**WHAT YOU NEED TO DO:** Swap every "screenshot" in the lines below for "screen capture" and give all the lines back with nothing else changed.

**RECORDS SHOWN:**
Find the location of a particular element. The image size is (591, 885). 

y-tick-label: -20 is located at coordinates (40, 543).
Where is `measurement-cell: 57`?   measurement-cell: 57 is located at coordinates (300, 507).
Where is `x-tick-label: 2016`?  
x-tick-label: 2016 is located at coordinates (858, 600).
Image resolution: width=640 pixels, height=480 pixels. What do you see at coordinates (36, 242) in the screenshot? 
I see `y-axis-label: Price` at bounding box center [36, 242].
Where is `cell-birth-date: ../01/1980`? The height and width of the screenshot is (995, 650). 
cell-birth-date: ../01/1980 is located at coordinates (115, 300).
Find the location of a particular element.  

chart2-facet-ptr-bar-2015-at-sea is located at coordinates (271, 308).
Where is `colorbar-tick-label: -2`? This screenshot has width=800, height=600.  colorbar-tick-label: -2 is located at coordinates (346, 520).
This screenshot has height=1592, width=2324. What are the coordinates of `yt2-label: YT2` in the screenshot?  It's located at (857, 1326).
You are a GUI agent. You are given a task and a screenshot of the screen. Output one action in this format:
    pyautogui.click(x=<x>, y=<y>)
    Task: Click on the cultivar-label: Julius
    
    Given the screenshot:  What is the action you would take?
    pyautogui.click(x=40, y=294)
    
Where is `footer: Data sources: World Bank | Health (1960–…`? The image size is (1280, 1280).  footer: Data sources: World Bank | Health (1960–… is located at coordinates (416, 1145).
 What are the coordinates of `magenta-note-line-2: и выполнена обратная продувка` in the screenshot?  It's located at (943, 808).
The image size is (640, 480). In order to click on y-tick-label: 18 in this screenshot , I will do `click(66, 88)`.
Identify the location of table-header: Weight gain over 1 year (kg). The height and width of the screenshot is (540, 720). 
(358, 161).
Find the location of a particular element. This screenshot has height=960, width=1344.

**EXERCISE OUTPUT:**
Find the location of a particular element. The image size is (591, 885). 

y-tick-label: -20 is located at coordinates (40, 543).
Where is `measurement-cell: 57`?   measurement-cell: 57 is located at coordinates (300, 507).
Where is `x-tick-label: 2016`?  
x-tick-label: 2016 is located at coordinates (858, 600).
Image resolution: width=640 pixels, height=480 pixels. What do you see at coordinates (36, 242) in the screen capture? 
I see `y-axis-label: Price` at bounding box center [36, 242].
Where is `cell-birth-date: ../01/1980`? The height and width of the screen capture is (995, 650). 
cell-birth-date: ../01/1980 is located at coordinates (115, 300).
Find the location of a particular element.  

chart2-facet-ptr-bar-2015-at-sea is located at coordinates (271, 308).
Where is `colorbar-tick-label: -2`? This screen capture has width=800, height=600.  colorbar-tick-label: -2 is located at coordinates (346, 520).
This screen capture has height=1592, width=2324. What are the coordinates of `yt2-label: YT2` in the screen capture?  It's located at (857, 1326).
You are a GUI agent. You are given a task and a screen capture of the screen. Output one action in this format:
    pyautogui.click(x=<x>, y=<y>)
    Task: Click on the cultivar-label: Julius
    
    Given the screen capture:  What is the action you would take?
    pyautogui.click(x=40, y=294)
    
Where is `footer: Data sources: World Bank | Health (1960–…`? The image size is (1280, 1280).  footer: Data sources: World Bank | Health (1960–… is located at coordinates (416, 1145).
 What are the coordinates of `magenta-note-line-2: и выполнена обратная продувка` in the screen capture?  It's located at (943, 808).
The image size is (640, 480). In order to click on y-tick-label: 18 in this screen capture , I will do `click(66, 88)`.
Identify the location of table-header: Weight gain over 1 year (kg). The height and width of the screen capture is (540, 720). 
(358, 161).
Find the location of a particular element. This screen capture has height=960, width=1344.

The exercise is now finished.